The National Working Group for Palestine, a local organization that campaigns against the normalization with Israel, issued a statement on the 28th of September denouncing the presence of the French-Israeli filmmaker. Members of the group considered inviting Simone Bitton «provoking feelings of Moroccans and their steadfast position on the Zionist entity».
«After inviting the Zionist soldier to the Tanjazz festival in Tangier, another figure is supposed to take part in the International Women Film Festival of Sale», wrote the group. They insisted that inviting «Simon Bitton who belongs to the Zionist entity, and carries a so-called ‘Israeli nationality’, and presenting her as a ‘Moroccan-Israeli’ is a way of falsifying history».

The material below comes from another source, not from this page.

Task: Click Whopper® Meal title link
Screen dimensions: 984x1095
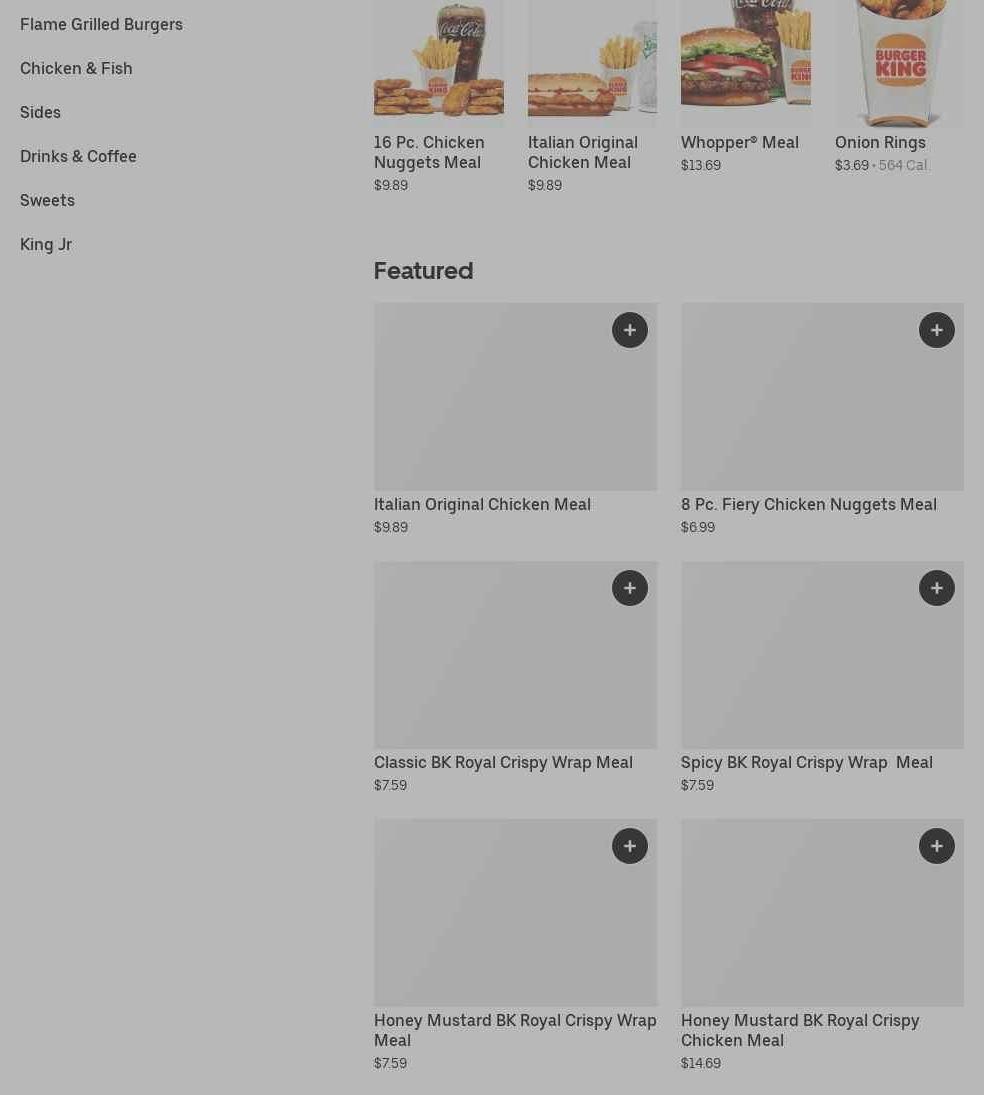Action: 740,142
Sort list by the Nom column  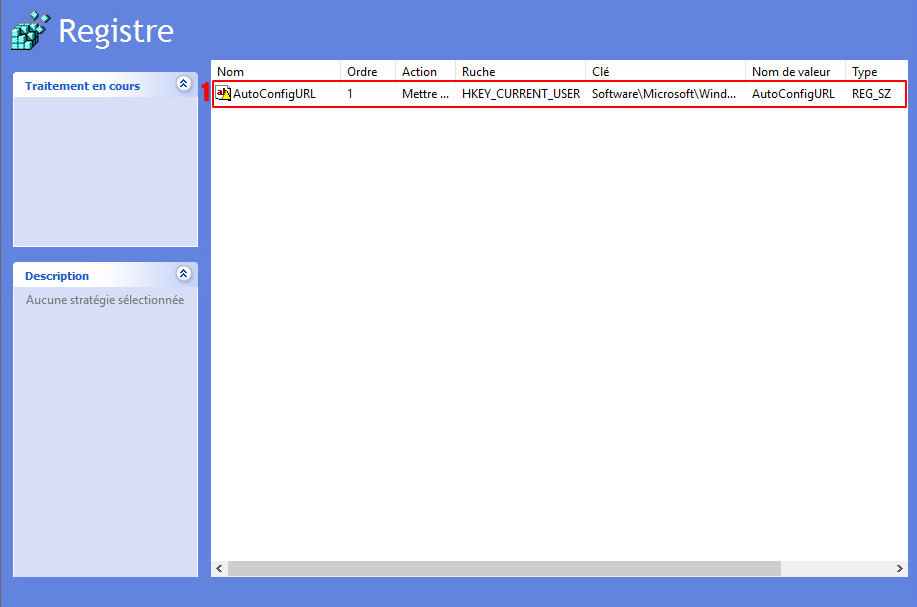pos(275,72)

«We also ask Moroccans to be careful and fight against the hidden agendas that try to penetrate their beliefs to justify Zionist normalization», the National Working Group for Palestine indicated.
Inviting an Arab Jew to the International Women Film Festival of Sale
For the record, Simone Bitton was born in 1955 in Rabat to a Jewish-Moroccan family. Her father was a Jewish jeweller who immigrated with his family to Israel in 1966. The filmmaker who have been nominated to win the César Award, the Marseille Festival of Documentary Fild Award and the Sudanese Film Festival, served in the Israeli Defense Forces.
According to several sources, Bitton considers herself as an «Arab Jew». After living in Israel, she settled down in France where she graduated from the Institut des Hautes Etudes Cinématographiques in 1981.
Earlier this month, Noam Vanzana, an Israeli singer of Moroccan descent who has been invited to perform at the 18th edition of Tanjazz festival, was met at her arrival in Tangier by riots. According to Israel National News, the singer was called a «child killer», in a video where a number of anti-Israel activists set fire to the Israeli flag.
Vanzana was summoned by Tanjazz organizes to sing on the 15th of September alongside a Dutch-Moroccan artist named Teema. The presence of Vanzan was highly criticized by the BDS movement as she has served at the Israeli Defense Forces.